Data Protection
HatiData protects sensitive data through four complementary mechanisms: column masking, row-level security, PII redaction in audit logs, and tenant isolation. These protections operate at different stages of the query pipeline and can be combined for defense-in-depth.
Column Masking
Column masking applies dynamic redaction to query results after execution at the proxy layer. The underlying data is never modified -- masking is applied on the wire before results reach the client.
Masking Functions
| Function | Description | Input | Output |
|---|---|---|---|
| Full | Replace entire value with *** | alice@example.com | *** |
| Partial | Show last N characters | 4111111111111111 | ***1111 |
| Hash | SHA-256 digest of the value | alice@example.com | a1b2c3d4e5f6... |
| Null | Replace with SQL NULL | 555-0100 | NULL |
Creating a Masking Policy
curl -X POST https://api.hatidata.com/v1/environments/env_abc/policies \
-H "Authorization: Bearer <jwt>" \
-H "Content-Type: application/json" \
-d '{
"name": "pii-masking",
"type": "column_masking",
"rules": [
{
"table": "customers",
"column": "email",
"function": "full",
"exempt_roles": ["owner", "admin"]
},
{
"table": "customers",
"column": "phone",
"function": "null",
"exempt_roles": ["owner"]
},
{
"table": "payments",
"column": "card_number",
"function": "partial",
"visible_chars": 4,
"exempt_roles": []
},
{
"table": "customers",
"column": "ssn",
"function": "hash",
"exempt_roles": []
}
]
}'
Role-Based Exemptions
Each masking rule specifies which roles can see the unmasked value. A query from an analyst role would see:
SELECT name, email, phone, ssn FROM customers;
| name | phone | ssn | |
|---|---|---|---|
| Alice | *** | NULL | a1b2c3d4... |
| Bob | *** | NULL | e5f6g7h8... |
The same query from an owner role:
| name | phone | ssn | |
|---|---|---|---|
| Alice | alice@example.com | 555-0100 | a1b2c3d4... |
| Bob | bob@example.com | 555-0200 | e5f6g7h8... |
Notice that ssn has no exempt roles -- it is always hashed, even for owners.

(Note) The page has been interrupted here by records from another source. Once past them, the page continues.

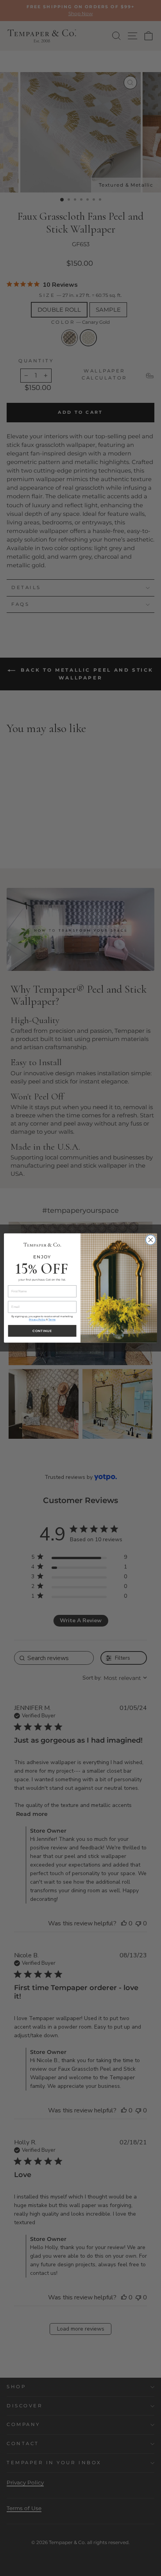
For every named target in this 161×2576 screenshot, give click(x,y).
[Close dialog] (151, 1240)
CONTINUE (42, 1331)
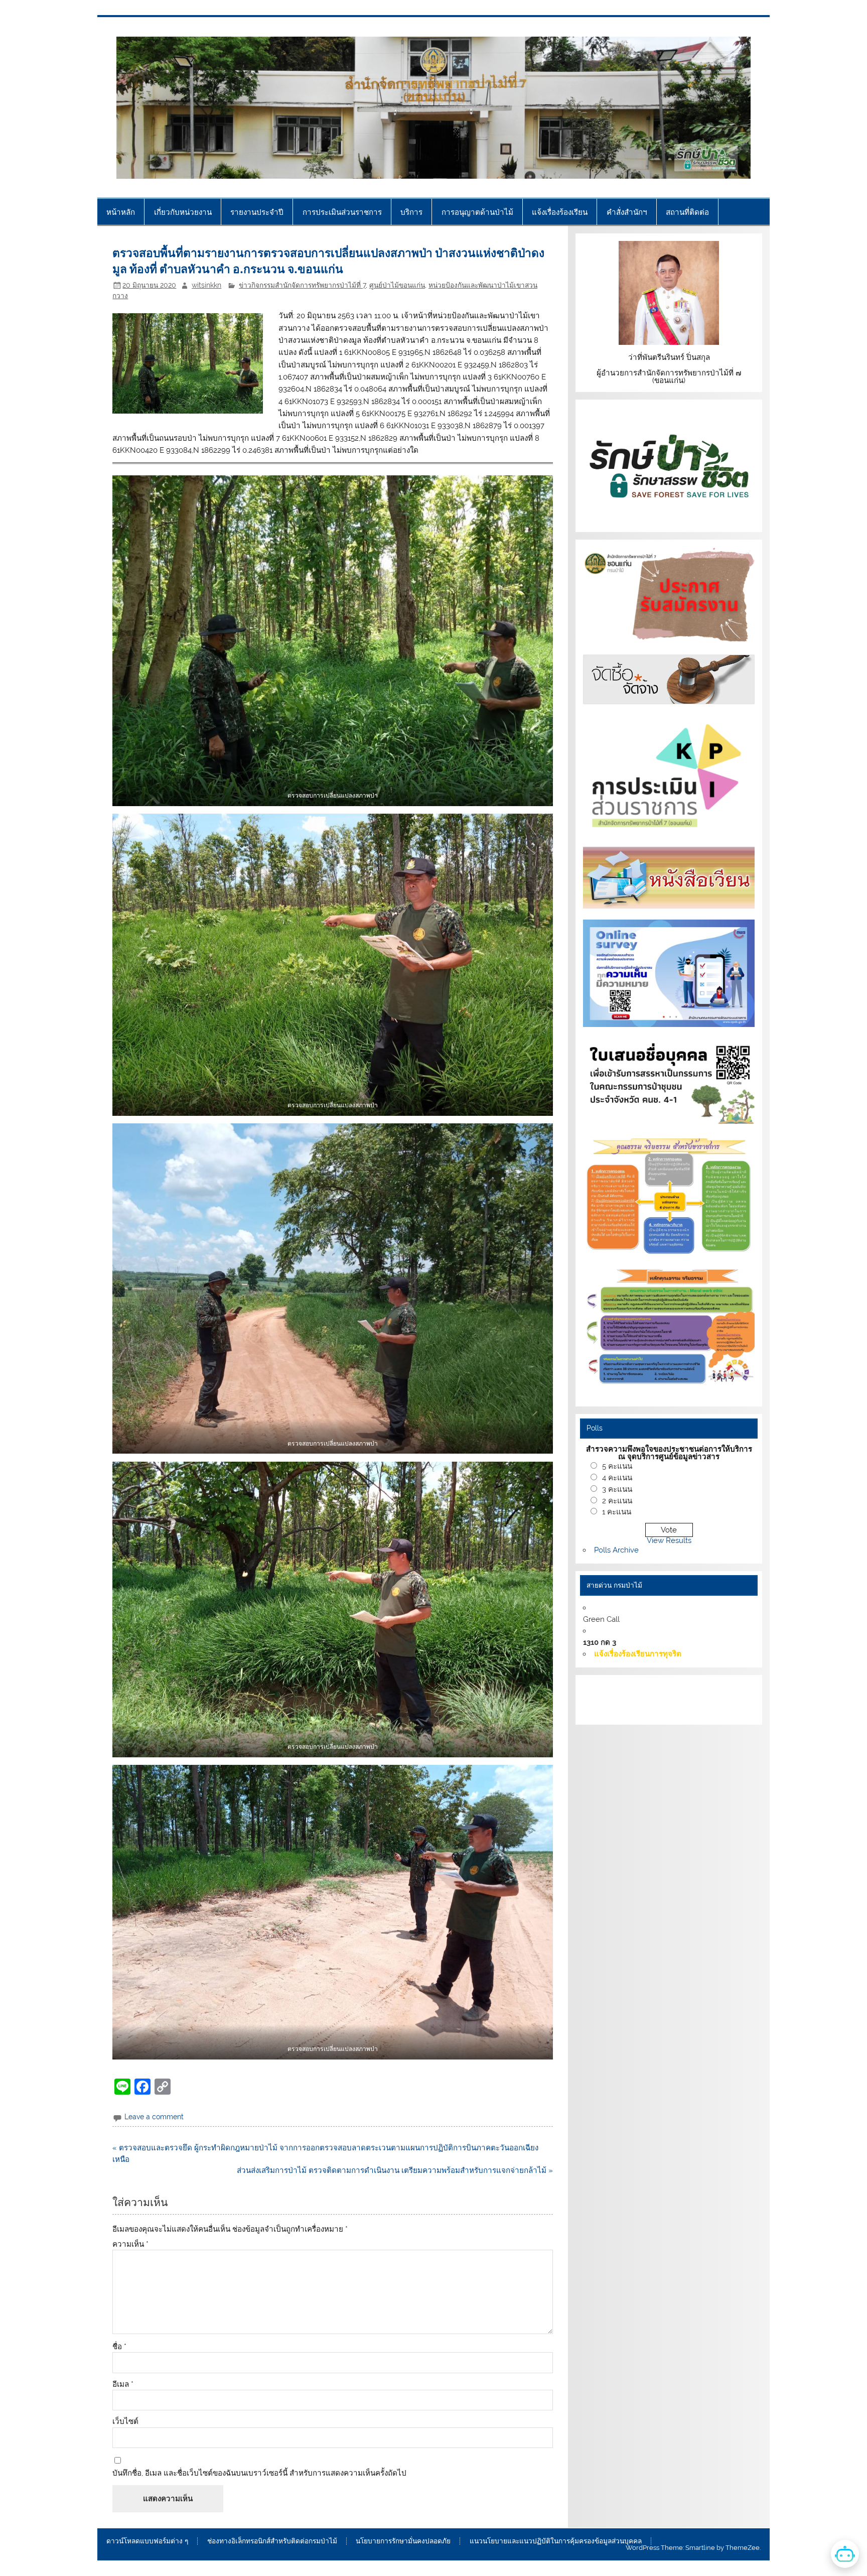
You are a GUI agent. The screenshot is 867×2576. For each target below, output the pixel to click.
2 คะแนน (617, 1500)
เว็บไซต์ (125, 2421)
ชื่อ (119, 2347)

Agent-Specific Masking Rules
Masking rules can target specific agents or agent frameworks:
{
"table": "customers",
"column": "email",
"function": "hash",
"apply_to_agents": true,
"agent_framework_exempt": [],
"agent_id_exempt": ["agent-email-sender"]
}
This ensures that AI agents see hashed email addresses by default, with exceptions for agents that genuinely need the raw value (such as an email-sending agent).
How Masking Works in the Pipeline
SQL Query → Parse → Transpile → DuckDB Execute → Column Masking → Wire Protocol → Client
│
┌──────────┤
│ For each column in result set:
│ 1. Check if masking rule exists
│ 2. Check if user role is exempt
│ 3. Check if agent is exempt
│ 4. Apply masking function
└──────────┘
Row-Level Security (RLS)
Row-level security restricts which rows a user or agent can see by injecting WHERE clauses into queries at the SQL AST level before execution.
How RLS Works
- The query is parsed into an Abstract Syntax Tree (AST)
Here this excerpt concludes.